Since families are busy, I often couldn’t get through on the phone and I would have to leave a message to be answered at a later time. Catching each other over the phone was difficult and conversations could be faster through other methods.
When the pandemic hit, most of us resorted to our technologically advanced methods of communication and family support. I have watched the posts in a children’s pastor’s group and pastors across North America as they have shared their online curriculum, craft videos, live streaming, facebook parties, and online chat groups so that we would all have creative ideas to interact with families and kids.
Don’t get me wrong these are good ideas. Some have gone over well, some have not. However, many of these resources lack a personalized touch. It has been difficult to engage families in a time when we as parents have been overwhelmed with many resources from our children’s ministers, teachers, family, and friends. It has been difficult to sift through it all.
I admit, it was hard for me to join in with adding to the information overload. Yes, I have been posting children’s ministry resources in emails and on facebook to contribute to our weekend online experience, but there is one thing that I am doing which people haven’t been posting about, and that is connecting over the phone.
I wasn’t sure about it at first, since phone calls often did not work well in the past, but times have changed. This is the first time I can call families in the middle of the day and expect to talk to a person rather than leave a message on a machine. Nearly every family I have called answer the phone! Families are almost all available and they seem happy to have someone check in on them.
It has given us the opportunity to have an in-depth conversation which previously had been rare. Often we have been too busy to talk for long. Even when I catch someone on a Sunday morning, I have to confess that my conversations are short because I have many other things that I need to take care of. I know that I have missed many deeper conversations, but now we had so much time to talk.

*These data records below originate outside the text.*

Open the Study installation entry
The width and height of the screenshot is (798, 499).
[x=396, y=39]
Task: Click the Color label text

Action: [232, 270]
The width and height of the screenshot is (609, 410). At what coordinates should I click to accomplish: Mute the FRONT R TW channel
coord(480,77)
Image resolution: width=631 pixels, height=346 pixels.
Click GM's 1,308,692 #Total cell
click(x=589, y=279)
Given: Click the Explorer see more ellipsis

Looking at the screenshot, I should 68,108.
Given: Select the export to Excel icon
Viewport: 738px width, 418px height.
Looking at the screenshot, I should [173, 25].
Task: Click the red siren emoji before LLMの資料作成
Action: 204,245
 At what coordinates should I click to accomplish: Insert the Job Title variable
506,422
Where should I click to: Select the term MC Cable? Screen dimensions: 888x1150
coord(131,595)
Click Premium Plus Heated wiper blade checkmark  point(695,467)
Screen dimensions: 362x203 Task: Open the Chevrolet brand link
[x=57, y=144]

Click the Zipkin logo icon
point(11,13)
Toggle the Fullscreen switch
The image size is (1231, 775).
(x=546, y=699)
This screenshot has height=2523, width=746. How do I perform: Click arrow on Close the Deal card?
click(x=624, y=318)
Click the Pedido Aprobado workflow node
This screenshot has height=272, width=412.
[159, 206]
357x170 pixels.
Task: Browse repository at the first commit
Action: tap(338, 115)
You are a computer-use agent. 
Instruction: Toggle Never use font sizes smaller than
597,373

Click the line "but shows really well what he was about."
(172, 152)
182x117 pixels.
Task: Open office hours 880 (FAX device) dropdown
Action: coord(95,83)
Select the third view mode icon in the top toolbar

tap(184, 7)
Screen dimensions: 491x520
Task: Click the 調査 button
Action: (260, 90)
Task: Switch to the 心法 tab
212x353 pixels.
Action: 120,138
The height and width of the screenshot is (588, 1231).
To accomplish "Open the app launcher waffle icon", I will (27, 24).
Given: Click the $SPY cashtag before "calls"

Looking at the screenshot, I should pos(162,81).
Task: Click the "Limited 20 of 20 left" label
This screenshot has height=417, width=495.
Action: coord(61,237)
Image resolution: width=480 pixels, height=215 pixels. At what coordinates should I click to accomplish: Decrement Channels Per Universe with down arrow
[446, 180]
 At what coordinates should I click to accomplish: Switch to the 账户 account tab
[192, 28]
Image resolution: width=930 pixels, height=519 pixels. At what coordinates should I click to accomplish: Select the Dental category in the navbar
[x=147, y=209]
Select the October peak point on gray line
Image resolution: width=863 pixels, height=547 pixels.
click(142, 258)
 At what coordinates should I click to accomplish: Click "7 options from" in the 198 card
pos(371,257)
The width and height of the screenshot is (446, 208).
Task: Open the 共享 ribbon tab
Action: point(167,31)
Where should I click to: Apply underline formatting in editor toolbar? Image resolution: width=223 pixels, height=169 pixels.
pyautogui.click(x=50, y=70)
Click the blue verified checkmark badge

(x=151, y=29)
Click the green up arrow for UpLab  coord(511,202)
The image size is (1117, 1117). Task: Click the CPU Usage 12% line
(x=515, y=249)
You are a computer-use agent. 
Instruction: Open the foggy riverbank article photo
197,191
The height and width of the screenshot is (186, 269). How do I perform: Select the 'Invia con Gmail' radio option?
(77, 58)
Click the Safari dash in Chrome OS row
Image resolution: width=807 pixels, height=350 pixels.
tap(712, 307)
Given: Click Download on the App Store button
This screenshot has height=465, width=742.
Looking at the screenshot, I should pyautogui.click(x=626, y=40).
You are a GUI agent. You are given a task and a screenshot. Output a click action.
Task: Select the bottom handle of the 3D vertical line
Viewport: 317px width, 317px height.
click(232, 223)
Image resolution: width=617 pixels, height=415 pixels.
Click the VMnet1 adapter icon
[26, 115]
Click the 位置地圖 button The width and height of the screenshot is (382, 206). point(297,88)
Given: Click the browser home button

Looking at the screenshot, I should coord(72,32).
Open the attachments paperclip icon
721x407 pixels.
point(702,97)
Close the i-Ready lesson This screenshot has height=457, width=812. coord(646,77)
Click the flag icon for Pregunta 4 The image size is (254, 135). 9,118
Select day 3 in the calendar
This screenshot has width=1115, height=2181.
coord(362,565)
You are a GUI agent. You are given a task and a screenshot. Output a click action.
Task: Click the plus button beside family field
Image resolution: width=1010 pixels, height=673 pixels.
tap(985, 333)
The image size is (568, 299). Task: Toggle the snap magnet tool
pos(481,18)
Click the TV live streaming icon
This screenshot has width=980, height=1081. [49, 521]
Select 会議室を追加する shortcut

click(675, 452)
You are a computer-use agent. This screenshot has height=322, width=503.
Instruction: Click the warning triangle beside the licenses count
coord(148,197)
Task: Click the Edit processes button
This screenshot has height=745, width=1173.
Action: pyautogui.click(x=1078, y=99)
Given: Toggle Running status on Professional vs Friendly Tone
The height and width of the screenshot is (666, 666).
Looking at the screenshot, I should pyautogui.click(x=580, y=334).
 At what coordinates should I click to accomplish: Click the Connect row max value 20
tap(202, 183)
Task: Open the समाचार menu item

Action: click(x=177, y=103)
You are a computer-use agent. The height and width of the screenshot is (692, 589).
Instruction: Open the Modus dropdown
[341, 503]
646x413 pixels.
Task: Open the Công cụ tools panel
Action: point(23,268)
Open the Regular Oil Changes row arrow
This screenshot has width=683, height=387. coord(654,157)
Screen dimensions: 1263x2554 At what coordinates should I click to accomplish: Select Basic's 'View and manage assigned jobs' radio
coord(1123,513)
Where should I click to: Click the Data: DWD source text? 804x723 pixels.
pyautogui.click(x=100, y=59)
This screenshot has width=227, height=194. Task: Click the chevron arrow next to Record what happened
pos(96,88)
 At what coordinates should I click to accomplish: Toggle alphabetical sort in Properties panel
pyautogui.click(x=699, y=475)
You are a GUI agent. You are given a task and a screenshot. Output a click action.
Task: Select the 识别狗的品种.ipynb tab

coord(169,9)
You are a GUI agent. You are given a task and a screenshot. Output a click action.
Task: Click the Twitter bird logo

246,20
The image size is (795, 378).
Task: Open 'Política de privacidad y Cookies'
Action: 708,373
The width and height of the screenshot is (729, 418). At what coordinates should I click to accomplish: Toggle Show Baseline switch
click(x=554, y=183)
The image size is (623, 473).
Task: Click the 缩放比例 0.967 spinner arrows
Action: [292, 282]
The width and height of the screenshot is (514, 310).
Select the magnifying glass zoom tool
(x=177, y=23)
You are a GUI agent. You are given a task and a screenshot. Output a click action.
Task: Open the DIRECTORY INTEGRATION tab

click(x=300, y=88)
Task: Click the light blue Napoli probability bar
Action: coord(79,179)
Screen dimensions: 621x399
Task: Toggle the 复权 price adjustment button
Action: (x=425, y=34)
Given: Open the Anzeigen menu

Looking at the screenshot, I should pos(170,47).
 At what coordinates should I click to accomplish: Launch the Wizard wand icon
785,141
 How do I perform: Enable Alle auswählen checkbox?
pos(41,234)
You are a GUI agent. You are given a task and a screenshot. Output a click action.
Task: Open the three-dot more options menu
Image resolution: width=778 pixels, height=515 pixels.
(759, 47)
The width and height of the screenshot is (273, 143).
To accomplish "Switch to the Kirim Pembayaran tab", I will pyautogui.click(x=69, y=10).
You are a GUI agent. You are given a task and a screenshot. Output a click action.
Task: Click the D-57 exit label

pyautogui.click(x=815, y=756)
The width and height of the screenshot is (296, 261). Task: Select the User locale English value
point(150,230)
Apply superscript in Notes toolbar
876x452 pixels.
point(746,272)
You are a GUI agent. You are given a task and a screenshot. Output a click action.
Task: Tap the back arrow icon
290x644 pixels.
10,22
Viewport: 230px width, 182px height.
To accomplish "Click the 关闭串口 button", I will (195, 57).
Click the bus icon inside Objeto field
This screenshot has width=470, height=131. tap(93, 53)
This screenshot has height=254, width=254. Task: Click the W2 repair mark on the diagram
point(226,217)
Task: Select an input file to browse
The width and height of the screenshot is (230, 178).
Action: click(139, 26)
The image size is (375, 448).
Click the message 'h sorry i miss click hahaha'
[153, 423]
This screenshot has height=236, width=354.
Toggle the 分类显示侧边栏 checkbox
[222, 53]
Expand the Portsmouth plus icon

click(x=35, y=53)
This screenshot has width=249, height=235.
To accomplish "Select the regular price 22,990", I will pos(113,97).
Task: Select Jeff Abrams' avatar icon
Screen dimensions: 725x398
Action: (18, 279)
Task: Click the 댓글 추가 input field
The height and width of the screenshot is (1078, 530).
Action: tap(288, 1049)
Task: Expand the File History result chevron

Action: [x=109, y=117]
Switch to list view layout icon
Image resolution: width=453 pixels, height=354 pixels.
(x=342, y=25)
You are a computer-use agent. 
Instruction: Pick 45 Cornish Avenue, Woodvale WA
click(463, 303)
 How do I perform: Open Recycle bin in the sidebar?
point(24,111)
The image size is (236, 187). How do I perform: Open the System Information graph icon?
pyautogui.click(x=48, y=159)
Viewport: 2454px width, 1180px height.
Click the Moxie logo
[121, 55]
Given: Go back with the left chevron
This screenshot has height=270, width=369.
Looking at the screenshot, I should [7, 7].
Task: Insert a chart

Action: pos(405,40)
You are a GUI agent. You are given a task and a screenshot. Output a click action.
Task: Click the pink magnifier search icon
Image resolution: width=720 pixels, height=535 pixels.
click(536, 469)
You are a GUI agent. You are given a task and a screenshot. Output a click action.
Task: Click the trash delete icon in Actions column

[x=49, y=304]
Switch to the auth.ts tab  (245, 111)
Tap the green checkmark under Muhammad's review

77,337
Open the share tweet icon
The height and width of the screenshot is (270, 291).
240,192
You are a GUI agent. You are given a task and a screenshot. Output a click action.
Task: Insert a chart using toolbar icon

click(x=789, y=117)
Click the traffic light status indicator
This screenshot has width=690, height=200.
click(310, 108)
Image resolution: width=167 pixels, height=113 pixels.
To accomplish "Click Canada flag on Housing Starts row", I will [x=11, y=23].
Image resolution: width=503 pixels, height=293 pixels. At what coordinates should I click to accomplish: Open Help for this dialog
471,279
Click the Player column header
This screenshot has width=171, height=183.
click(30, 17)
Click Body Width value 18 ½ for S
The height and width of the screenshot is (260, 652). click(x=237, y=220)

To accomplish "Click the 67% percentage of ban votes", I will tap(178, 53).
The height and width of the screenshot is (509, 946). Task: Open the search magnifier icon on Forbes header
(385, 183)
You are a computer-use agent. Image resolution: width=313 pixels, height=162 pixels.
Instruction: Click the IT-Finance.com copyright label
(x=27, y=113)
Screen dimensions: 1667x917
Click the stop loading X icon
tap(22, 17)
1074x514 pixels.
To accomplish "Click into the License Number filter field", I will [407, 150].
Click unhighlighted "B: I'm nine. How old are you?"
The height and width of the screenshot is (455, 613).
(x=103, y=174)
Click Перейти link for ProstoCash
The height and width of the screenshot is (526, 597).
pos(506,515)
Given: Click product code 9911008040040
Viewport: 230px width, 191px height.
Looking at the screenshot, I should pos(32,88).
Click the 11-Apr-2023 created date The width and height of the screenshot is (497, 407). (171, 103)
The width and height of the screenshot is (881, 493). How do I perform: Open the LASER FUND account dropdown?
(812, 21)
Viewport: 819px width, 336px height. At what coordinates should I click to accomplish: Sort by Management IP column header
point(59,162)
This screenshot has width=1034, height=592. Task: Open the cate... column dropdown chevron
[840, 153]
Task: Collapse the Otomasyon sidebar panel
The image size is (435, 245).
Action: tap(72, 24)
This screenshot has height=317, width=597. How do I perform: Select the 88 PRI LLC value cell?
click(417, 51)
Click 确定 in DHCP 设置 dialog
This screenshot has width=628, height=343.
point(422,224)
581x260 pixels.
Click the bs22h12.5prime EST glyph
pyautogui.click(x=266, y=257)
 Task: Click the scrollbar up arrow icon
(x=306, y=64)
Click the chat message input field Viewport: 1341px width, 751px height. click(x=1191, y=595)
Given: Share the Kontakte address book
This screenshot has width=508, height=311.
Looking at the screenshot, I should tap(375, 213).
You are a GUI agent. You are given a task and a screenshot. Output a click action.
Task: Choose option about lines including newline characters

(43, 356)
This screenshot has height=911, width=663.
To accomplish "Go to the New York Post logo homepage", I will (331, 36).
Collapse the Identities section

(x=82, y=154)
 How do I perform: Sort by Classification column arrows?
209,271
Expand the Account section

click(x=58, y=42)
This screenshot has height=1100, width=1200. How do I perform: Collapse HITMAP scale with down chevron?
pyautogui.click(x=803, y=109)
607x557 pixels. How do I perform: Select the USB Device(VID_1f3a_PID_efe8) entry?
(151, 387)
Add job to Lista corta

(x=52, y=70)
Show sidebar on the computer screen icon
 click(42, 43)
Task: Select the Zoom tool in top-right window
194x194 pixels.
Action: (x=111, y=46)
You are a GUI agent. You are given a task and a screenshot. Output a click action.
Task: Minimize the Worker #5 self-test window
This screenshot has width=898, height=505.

I am able to check in and see how a family is doing, to hear if they are well or affected by the changes with self-isolation. We talk about what home schooling is like, what it’s like working at home with kids, what fears and concerns they have, and how they are counting their blessings. At the conclusion of our conversation we are often able to share a time of prayer together, too.
I’m sorry to say that I hadn’t connected with some of our families with this depth in the past, but I am glad that I am able to during this time. If you are a ministry leader to young families and have not used the phone a lot to connect in the past, I encourage you to give the phone a second thought and don’t forget the power of a call especially in a time like this.
Rev. Tina Rae serves at Westview Baptist Church in London, ON.